During his forty-one-year reign, Emperor Octavian Augustus distributed thousands of his
statues and millions of his coinage portraits throughout his far-flung empire.
Even without photography, Rome’s first emperor made his face instantly recognizable. How? Clever mass production of his image.
Art historians and archaeologists knew it must have been done via mass production techniques that maintained the quality and standardized the likeness of the originals. They finally solved the mystery when some unfinished marble statues turned up. On the heads of each piece, they found twenty-four or more wart-like protuberances. After consultations with working sculptors, they realized these were puntelli or checkpoints. Using calipers and the puntelli, a sculptor two thousand years ago could achieve startling accuracy in the copying of an original bust or statue.
Thus statues, busts, and other imagery of Emperor Octavian Augustus remained uniform and readily identifiable throughout the empire. Art featuring Augustus and his family members was everywhere—near theaters, in the forum of each town and city, and, as the years went by, in growing numbers of temples where the cult of imperial worship was held. The busts and statues were also a fixture in every one of the Roman army camps, where legionaries could daily behold their commander-in-chief even while on bivouac or at war.

☆ ☆ ☆ ☆

EXERCISE REQUIREMENTS:
1. In the passage on Augustus's portraits, how many wart-like protuberances were found on the heads of the unfinished marble statues?
2. Transcribe the part of the passage on Augustus's portraits that opens with the words "During his forty-one-year" and closes with "of his image.".

☆ ☆ ☆ ☆

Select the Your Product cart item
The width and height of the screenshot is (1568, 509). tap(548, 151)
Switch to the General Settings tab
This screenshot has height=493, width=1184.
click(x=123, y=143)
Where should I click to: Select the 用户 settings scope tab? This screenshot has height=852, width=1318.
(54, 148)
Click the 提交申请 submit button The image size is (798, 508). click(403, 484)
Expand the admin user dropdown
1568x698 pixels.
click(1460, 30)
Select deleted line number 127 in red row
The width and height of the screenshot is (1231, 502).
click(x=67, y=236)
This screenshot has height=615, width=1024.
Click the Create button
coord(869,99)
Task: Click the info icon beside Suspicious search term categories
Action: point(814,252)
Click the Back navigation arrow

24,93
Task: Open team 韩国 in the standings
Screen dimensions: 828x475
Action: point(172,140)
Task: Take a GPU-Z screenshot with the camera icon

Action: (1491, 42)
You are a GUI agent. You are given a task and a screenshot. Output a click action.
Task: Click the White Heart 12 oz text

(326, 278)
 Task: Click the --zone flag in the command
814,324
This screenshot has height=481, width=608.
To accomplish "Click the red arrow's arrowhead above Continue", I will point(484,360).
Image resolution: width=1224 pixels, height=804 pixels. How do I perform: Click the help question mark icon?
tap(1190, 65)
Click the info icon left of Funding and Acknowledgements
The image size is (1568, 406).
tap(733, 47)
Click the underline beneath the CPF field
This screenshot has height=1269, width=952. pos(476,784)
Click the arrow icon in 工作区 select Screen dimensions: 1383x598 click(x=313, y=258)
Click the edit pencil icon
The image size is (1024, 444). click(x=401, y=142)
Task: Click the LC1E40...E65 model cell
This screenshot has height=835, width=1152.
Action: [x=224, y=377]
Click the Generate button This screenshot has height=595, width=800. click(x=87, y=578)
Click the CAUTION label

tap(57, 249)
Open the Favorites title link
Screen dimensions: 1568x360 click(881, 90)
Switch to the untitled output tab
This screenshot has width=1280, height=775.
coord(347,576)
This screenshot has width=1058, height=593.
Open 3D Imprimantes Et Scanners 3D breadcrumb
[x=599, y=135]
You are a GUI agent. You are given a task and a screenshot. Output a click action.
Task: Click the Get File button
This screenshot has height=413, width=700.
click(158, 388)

☆ ☆ ☆ ☆

RESPONSES:
1. Twenty-four or more.

2.
During his forty-one-year reign, Emperor Octavian Augustus distributed thousands of his
statues and millions of his coinage portraits throughout his far-flung empire.
Even without photography, Rome’s first emperor made his face instantly recognizable. How? Clever mass production of his image.